Unfortunately, there are less figures in this chapter. First, because only a C/C++ compiler was used, and second, some of the tests couldn't be compiled/run for a 64-bit OS. All the results of this chapter are unofficial, partially because each test was only run once.

	msvc8 32	msvc8 64	ddk 32	ddk 64	msvc8, change, %	ddk, change, %
164.gzip	1233	1173	1154	1023	-4.87	-11.35
175.vpr	1132	1195	1183	1113	5.57	-5.92
176.gcc	1554	1534	1549	1534	-1.29	-0.97
181.mcf	1152	769	1158	747	-33.25	-35.49
186.crafty	1612	2021	1576	1699	25.37	7.80
197.parser	1133	1089	1134	940	-3.88	-17.11
252.eon	1465		1402
253.perlbmk	1530		1517
254.gap	1279		1261
255.vortex	1557	1611	1556	1433	3.47	-7.90
256.bzip2	1206	1221	1202	1143	1.24	-4.91
300.twolf	1434	1146	1437	1103	-20.08	-23.24
SPECint_base2000	1346		1333

Two conclusions can be drawn from the results. First, a transition to 64 bits is at least not always good in terms of performance. And second, a new compiler is better adapted for the 64-bit mode. But we can't make really serious conlcusions about performance basing on nothing but the results of the compilers' beta versions. However, is is good news that nine out of twenty tasks written over three years ago could be compiled to work correctly in the 64-bit mode.

Interestingly, significant performance falls of the 64-bit code occur exactly in the same places as in gcc/pgi — 181.mcf and 300.twolf.

Only four CFP2000 tests are written in C, so we'll examine no others.

	msvc8 32	msvc8 64	ddk 32	ddk 64	msvc8, change, %	ddk, change, %
168.wupwise
171.swim
172.mgrid
173.applu
177.mesa	858	1652	811	979	92.54	20.72
178.galgel
179.art	1752	1711	1647	1391	-2.34	-15.54
183.equake	1466	1103	1471	1046	-24.76	-28.89
187.facerec
188.ammp	1175	1440	1159	404	22.55	-65.14
189.lucas
191.fma3d
200.sixtrack
301.apsi
SPECfp_base2000

And again, the new compiler ensures a better 64-bit code performance than the last-year version. Although the result in 183.equake is rather bad too.

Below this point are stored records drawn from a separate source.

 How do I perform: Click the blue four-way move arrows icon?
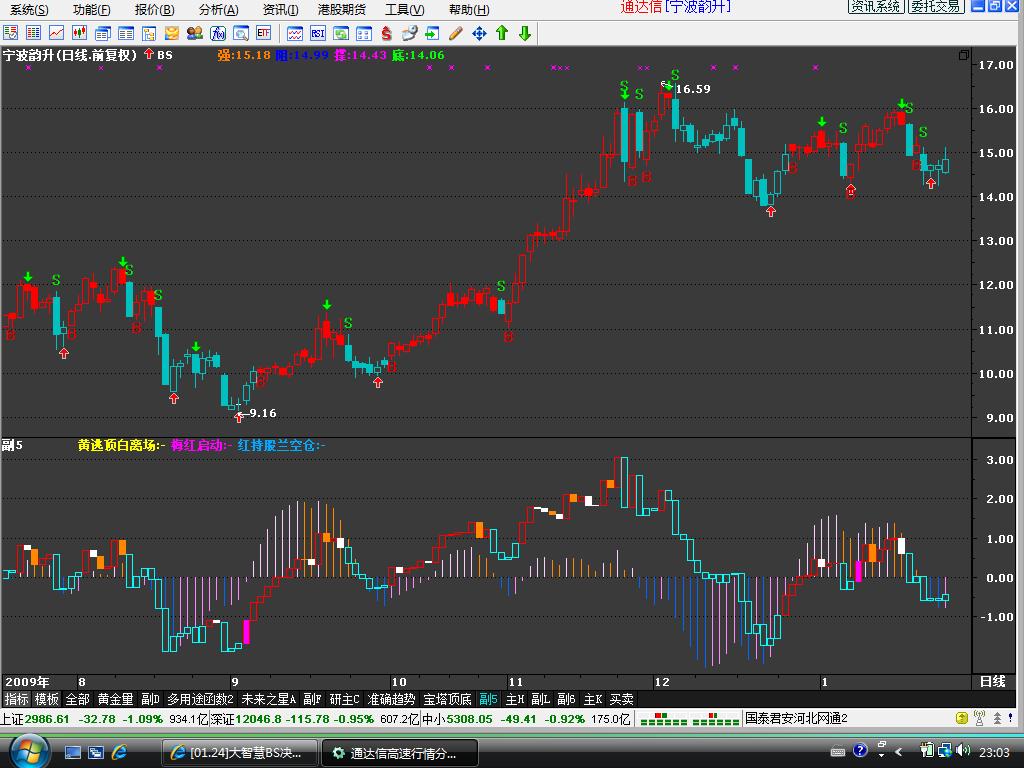[x=479, y=34]
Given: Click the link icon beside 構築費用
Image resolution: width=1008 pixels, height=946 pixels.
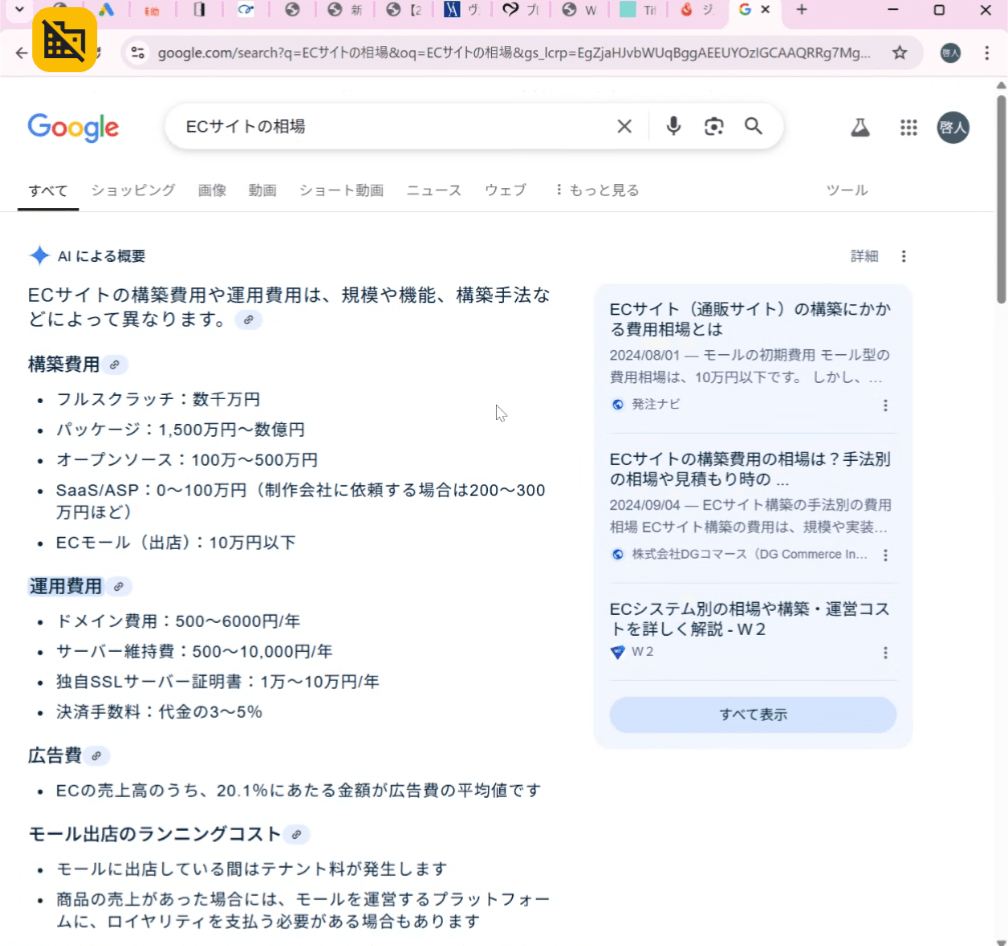Looking at the screenshot, I should 115,365.
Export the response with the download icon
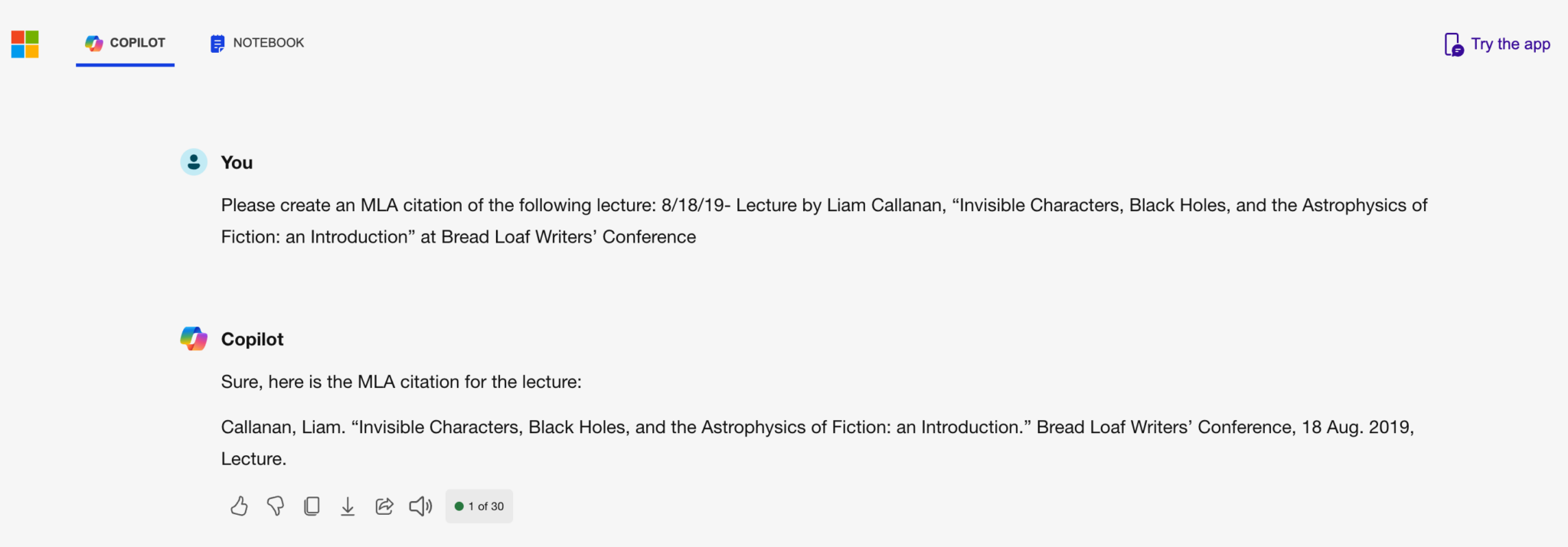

In our opinion, it's no use comparing MSVC results with Linux compilers. While SPEC CPU2000 integral readings could be compared in a way, separate subtests will be uninteresting and far-fetched in this switch (e.g. MSVC scores better in 179.art but is visibly inferior to gcc in 32-bit 177.mesa).

Conclusions

First of all, according to the integral estimates, all tested programs (except PathScale in CFP2000) lose to Intel's 32-bit compiler. Even this alone can spoil the pleasure of increased performance.

The fact that the compilers can't be possibly compared indicates their crudeness (as well as a rather bad AMD64 adaptation of the codes). But certainly, we can also note some progress in the development of standard compilers for Linux and Windows platforms. Although in such case, compilers are more expected to just work than provide a maximal efficiency of the resulting code.

Compilers (good compilers :)) for AMD64 have an unclear future ahead of them. On one hand, Intel has announced support of the 64-bit mode and its instructions in their CPUs, on the other hand, it is possible that the company's compilers will work with Intel CPUs only.

Concerning the products we have tested, gcc has a license as its advantage, and it will continue developing in the future, while PGI is relatively solid on the market of cluster-system compilers. Speaking about the PathScale product, it has been showing adequate results since the time its first version appeared, and hopefully, it will continue to be competitive to its more famous rivals.

As for the Windows platform and its standard Microsoft compiler, it rather aims at providing a high compatibility and a timely support of developers than at setting performance records.